Records in a dataset:
* BEGIN *

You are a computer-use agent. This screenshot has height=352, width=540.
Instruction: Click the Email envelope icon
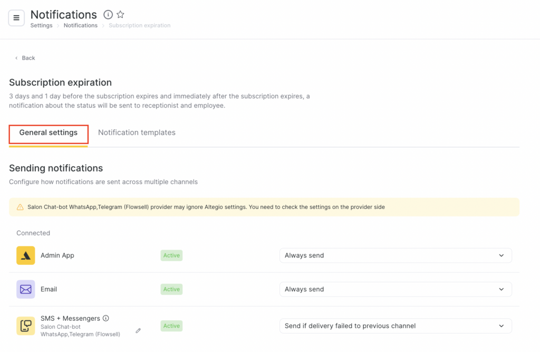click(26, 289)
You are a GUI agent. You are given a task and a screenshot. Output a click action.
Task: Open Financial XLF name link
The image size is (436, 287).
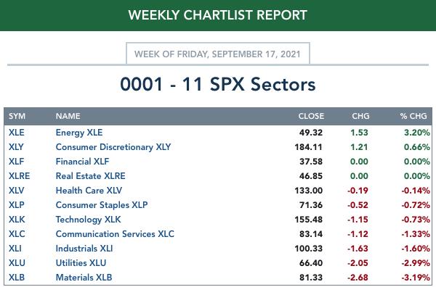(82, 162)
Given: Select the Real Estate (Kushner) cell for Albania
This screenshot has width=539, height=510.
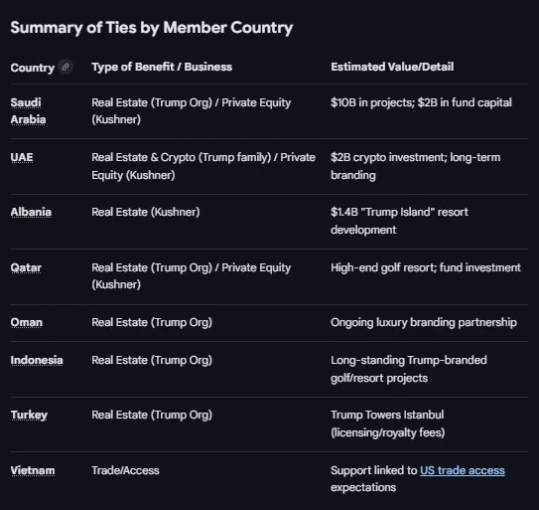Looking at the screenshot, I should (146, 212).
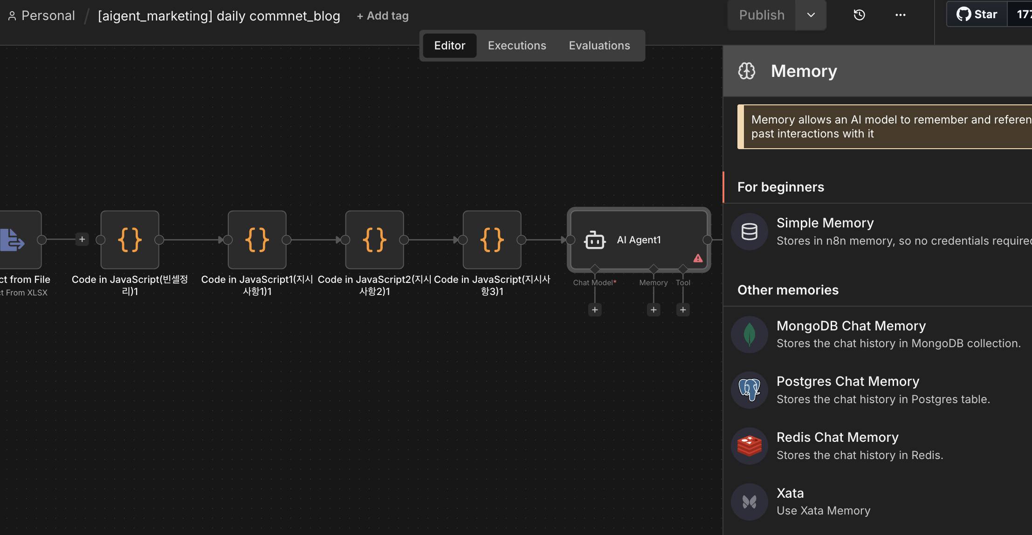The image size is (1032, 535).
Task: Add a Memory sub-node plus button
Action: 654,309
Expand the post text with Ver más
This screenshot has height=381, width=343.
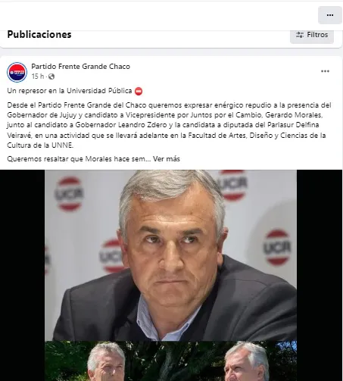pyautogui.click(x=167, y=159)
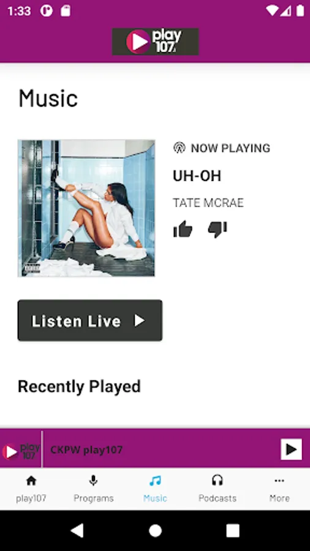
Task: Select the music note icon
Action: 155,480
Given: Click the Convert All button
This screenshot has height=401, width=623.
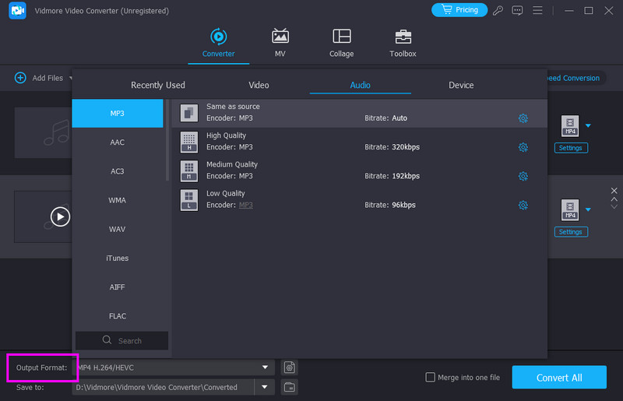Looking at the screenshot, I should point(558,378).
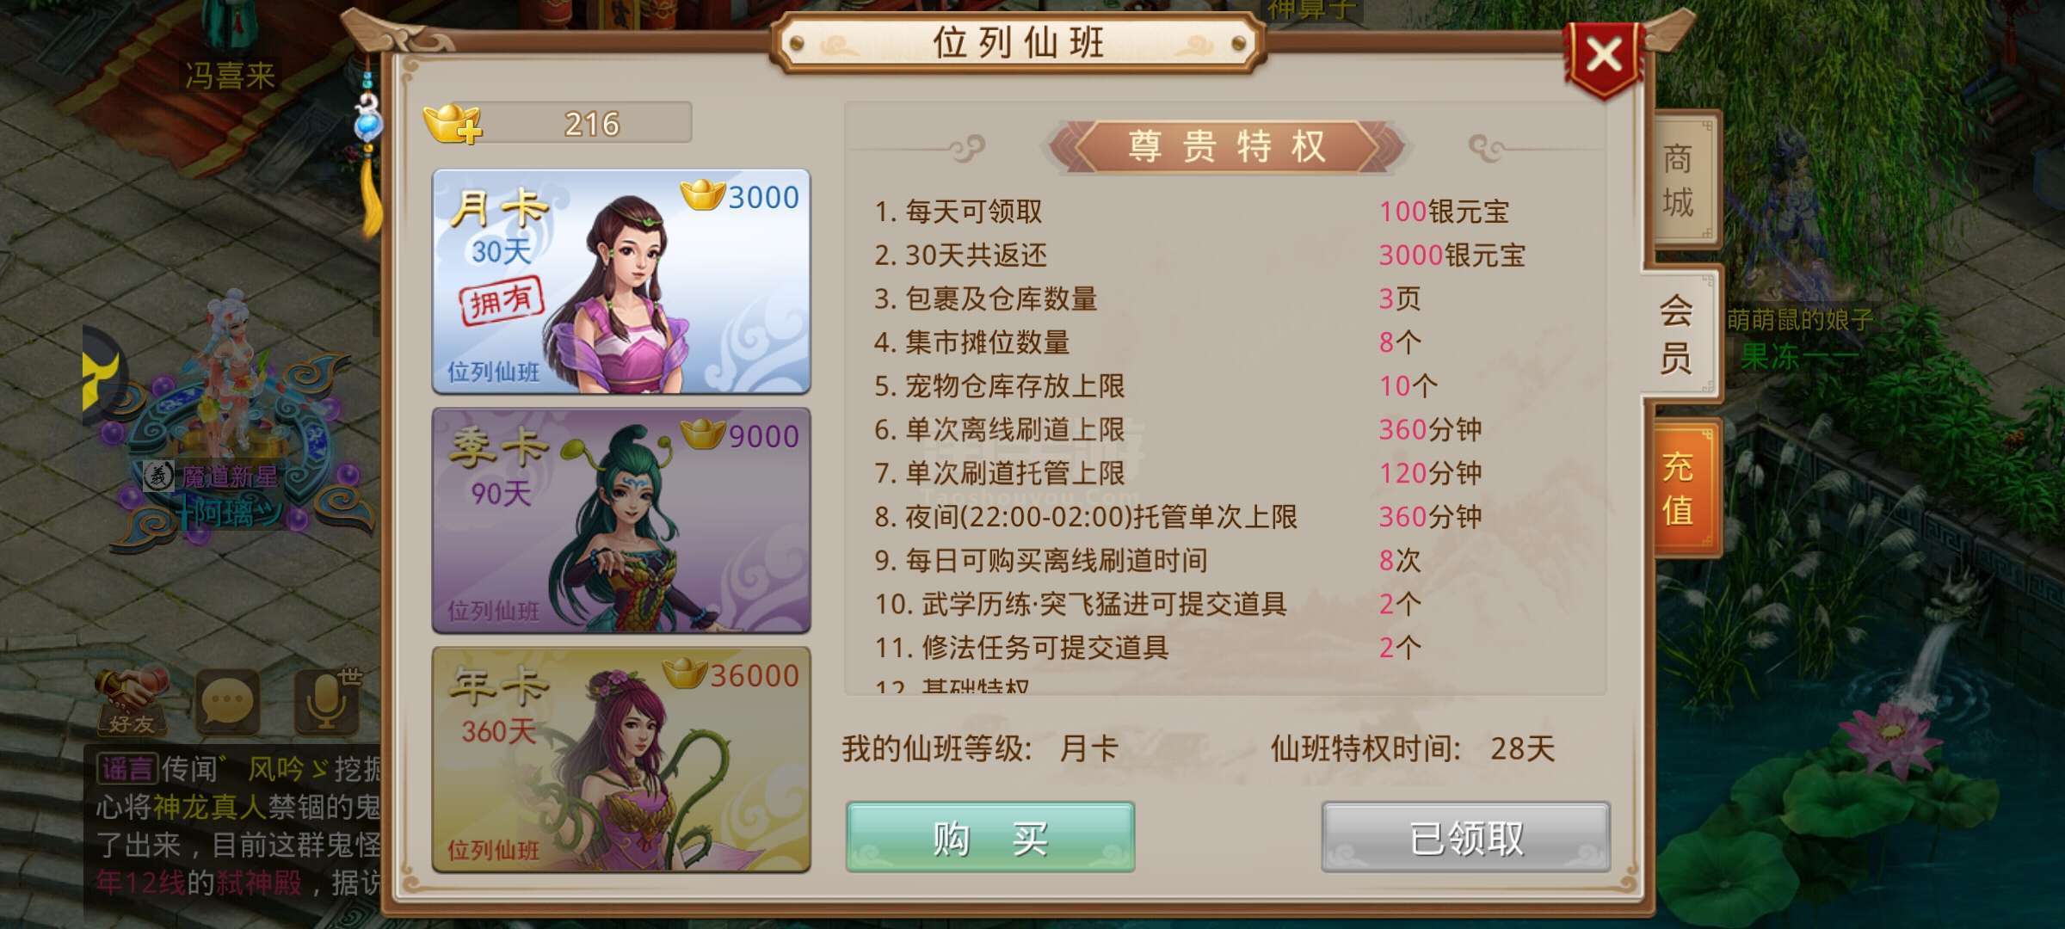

* END *

Render every line of the records above as a numbered list, leaving out blank lines. Leave the pictures out of your answer.

1. You are a computer-use agent. This screenshot has height=352, width=540.
2. Instruction: Click the Email envelope icon
3. click(26, 289)
4. You are a GUI agent. You are given a task and a screenshot. Output a click action.
5. Task: Open Financial XLF name link
6. The image size is (436, 287).
7. (82, 162)
8. Given: Select the Real Estate (Kushner) cell for Albania
9. This screenshot has width=539, height=510.
10. Looking at the screenshot, I should (146, 212).
11. The image size is (1032, 535).
12. Task: Add a Memory sub-node plus button
13. Action: 654,309
14. Expand the post text with Ver más
15. This screenshot has height=381, width=343.
16. pyautogui.click(x=167, y=159)
17. Task: Select the music note icon
18. Action: 155,480
19. Given: Click the Convert All button
20. This screenshot has height=401, width=623.
21. Looking at the screenshot, I should point(558,378).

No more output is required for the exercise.